Ada Selisih Rp129 Miliar dari Anggaran Bantuan untuk Pekerja Bergaji di Bawah Rp5 Juta, Kok Bisa?

JAKARTA - Pemerintah melalui Kementerian Ketenagakerjaan akan memberikan bantuan langsung tunai (BLT) gaji atau upah senilai Rp2,4 juta untuk 15,7 pekerja atau buruh yang memiliki upah di bawah Rp5 juta.

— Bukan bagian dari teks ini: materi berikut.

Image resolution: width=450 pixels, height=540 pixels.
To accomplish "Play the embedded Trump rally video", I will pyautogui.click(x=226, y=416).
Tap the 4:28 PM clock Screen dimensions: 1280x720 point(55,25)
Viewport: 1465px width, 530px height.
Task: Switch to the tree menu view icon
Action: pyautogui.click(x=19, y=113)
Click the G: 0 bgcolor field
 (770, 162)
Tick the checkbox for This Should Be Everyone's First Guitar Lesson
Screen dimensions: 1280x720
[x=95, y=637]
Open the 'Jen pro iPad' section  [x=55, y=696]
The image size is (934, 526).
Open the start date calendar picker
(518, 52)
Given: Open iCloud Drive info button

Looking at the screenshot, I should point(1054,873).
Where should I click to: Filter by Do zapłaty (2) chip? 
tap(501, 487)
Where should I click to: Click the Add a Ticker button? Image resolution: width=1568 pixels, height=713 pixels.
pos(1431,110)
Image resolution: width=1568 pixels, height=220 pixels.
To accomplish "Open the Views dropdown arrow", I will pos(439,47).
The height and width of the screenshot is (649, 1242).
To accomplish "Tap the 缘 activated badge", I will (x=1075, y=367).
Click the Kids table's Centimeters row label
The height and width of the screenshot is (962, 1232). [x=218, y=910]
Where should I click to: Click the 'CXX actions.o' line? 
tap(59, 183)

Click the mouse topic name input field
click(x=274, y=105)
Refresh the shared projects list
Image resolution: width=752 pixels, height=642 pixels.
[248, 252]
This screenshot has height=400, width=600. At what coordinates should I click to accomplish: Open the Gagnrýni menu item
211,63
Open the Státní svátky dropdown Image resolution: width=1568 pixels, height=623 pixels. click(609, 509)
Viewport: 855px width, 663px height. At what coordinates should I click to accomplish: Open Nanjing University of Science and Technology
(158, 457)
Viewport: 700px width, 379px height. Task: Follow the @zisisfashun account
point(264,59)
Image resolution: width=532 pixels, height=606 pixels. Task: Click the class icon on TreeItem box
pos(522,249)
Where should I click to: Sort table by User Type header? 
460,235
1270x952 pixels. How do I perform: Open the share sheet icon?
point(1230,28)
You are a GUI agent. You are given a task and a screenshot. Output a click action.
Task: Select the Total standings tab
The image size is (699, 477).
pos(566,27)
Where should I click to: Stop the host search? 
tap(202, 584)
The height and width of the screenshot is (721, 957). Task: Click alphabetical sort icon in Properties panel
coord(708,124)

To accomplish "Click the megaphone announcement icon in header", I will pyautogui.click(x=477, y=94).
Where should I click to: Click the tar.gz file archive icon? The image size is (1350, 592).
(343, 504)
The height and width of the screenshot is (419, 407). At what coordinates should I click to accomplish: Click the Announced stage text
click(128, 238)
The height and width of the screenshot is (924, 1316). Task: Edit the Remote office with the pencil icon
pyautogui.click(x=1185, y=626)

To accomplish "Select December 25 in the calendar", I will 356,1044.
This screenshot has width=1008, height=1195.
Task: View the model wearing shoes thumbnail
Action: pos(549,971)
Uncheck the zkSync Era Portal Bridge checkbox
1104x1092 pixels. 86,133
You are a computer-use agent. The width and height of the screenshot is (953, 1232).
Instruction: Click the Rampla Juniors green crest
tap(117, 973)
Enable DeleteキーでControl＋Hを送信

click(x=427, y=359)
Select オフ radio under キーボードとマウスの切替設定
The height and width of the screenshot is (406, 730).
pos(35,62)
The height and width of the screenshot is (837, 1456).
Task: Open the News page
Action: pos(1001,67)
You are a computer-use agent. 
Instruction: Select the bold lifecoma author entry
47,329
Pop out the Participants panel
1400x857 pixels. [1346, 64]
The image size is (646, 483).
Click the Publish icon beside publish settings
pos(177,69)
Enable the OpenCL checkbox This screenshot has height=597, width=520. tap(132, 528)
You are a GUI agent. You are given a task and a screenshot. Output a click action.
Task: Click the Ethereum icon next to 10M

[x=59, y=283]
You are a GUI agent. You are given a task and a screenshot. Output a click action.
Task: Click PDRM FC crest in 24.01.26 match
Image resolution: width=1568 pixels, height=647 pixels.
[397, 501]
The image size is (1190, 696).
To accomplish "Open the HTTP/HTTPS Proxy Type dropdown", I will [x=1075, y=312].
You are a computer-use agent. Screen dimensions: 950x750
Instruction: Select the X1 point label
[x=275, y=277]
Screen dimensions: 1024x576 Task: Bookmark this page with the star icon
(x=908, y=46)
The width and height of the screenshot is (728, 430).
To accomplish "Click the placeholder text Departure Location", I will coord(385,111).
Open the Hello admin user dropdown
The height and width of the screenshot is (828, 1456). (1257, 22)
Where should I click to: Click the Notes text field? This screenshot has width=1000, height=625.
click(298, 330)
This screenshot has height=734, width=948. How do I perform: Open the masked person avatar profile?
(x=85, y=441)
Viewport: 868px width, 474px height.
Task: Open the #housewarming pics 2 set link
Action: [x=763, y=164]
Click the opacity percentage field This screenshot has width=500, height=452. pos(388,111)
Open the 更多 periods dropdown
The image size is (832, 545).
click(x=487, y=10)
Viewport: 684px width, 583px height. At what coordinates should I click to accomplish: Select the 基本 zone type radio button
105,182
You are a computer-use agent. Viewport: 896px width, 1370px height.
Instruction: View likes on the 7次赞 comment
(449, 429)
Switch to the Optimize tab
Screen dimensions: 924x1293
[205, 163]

Total anggaran yang disiapkan mencapai Rp37,8 triliun.

Dalam rapat dengan Menteri Ketenagakerjaan Ida Faziyah dan Dirut BP Jamsostek Agus Susanto, anggota Komisi IX DPR RI Netty Prasetiani mempertanyakan selisih anggaran total yang akan dikeluarkan dengan jumlah penerima bantuan gaji dari pemerintah.

"Kalau di sini disebutkan, anggaran subsidi yang akan dialokasikan atau dicairkan mencapai Rp37.870.345.011.000, kemudian targetnya itu akan diberikan kepada 15.725.233 pekerja, dengan cara diberikan dalam bentuk uang Rp600 ribu per bulan, selama empat bulan, saya hitung ternyata disitu ada selisih," katanya, dalam rapat kerja yang disiarkan secara virtual, Rabu, 26 Agustus.

Menurut Netty, jika masing-masing pekerja menerima bantuan senilai RpRp600 ribu yang diberikan selama empat bulan maka total bantuan adalah Rp2,4 juta. Jika dikali dengan target penerima bantuan 15,7 juta lebih, total anggarannya hanya sebesar Rp37.740.556.800.000.

"Jadi saya hitung tadi ada selisih Rp129.788.211.000 yang tidak bertuan atau tidak dijelaskan dalam persentasi ini. Jadi, saya ingin bertanya, kenapa? Ini kan bukan cuma sekedar angka. Tapi ini adalah instrumen ideologis untuk menyelesaikan berbagai permasalahan dan diharapkan akan mampu menghadirkan kesejahteraan," katanya.

Apalagi, kata Netty, saat ini masyarakat sedang merasakam kesulitan akibat pandemi COVID-19. Seharusnya, semua orang berhak untuk mendapatkan perhatian, bantuan, jangkauan dari pemerintah.

"Jadi kalau kemudian ada angka yang muncul sebanyak Rp129 miliar tidak berjudul, tidak bertuan dan tidak disebutkan, ini mau diapakan? Ini menurut saya catatan," katanya.

Senada dengan anggota lainnya yang mengkritisi angka 15,7 juta penerima bantuan tidak mencerminkan keadilan, Netty mengatakan, selisih angka dari total anggaran juga menjadi sesuatu yang harus dijelaskan dengan transparan.

"Jadi kalau tadi teman-teman sudah mengkritisi bahwa ternyata 15 juta itu sebetulnya belum menunjukkan prinsip keadilan, saya juga ingin mengkritisi dari angka ini," tuturnya.

Di samping itu, Netty juga mempertanyakan, dengan target lebih dari 15,7 juta calon perima dan waktu pencairannya semakin dekat, bagaimana proses validasi yang dilakukan BP Jamsostek.

"Kalau boleh saya tanyakan, kira-kira apa strateginya untuk menghindari fraud? Kalau kemudian bansos yang 8 skema saja kemarin bermasalah, padahal sudah dilakukan secara berlapis dari RT, RW, Kades, semuanya sudah melakukan verifikasi, ini jangan-jangan ada data fiktif begitu. Atau kemudian juga ada rekening yang bisa digunakan untuk menampung," tanyanya.

Netty mengatakan, di masa pandemi saat ini semua pihak harus bertanggung jawab untuk mencegah potensi moral hazard. Apalagi, kata dia, jika berkaca pada nota keuangan yang disampaikan, Indonesia mendapat anggaran belanja itu dari utang. Sehingga, pejabat negara harus memiliki komitmen untuk mengawal setiap rupiah yang dikeluarkan untuk penanganan pandemi COVID-19.

"Jadi artinya kalau kita kemudian membuat sebuah program, saya ingin menegaskan, seharusnya prinsip keadilan ini yang membingkai program yang digulirkan oleh pemerintah. Jangan sampai kemudian, alih-alih kita merasa membuat sebuah program, tapi justru menciptakan disparitas, menciptakan kesenjangan," ucapnya.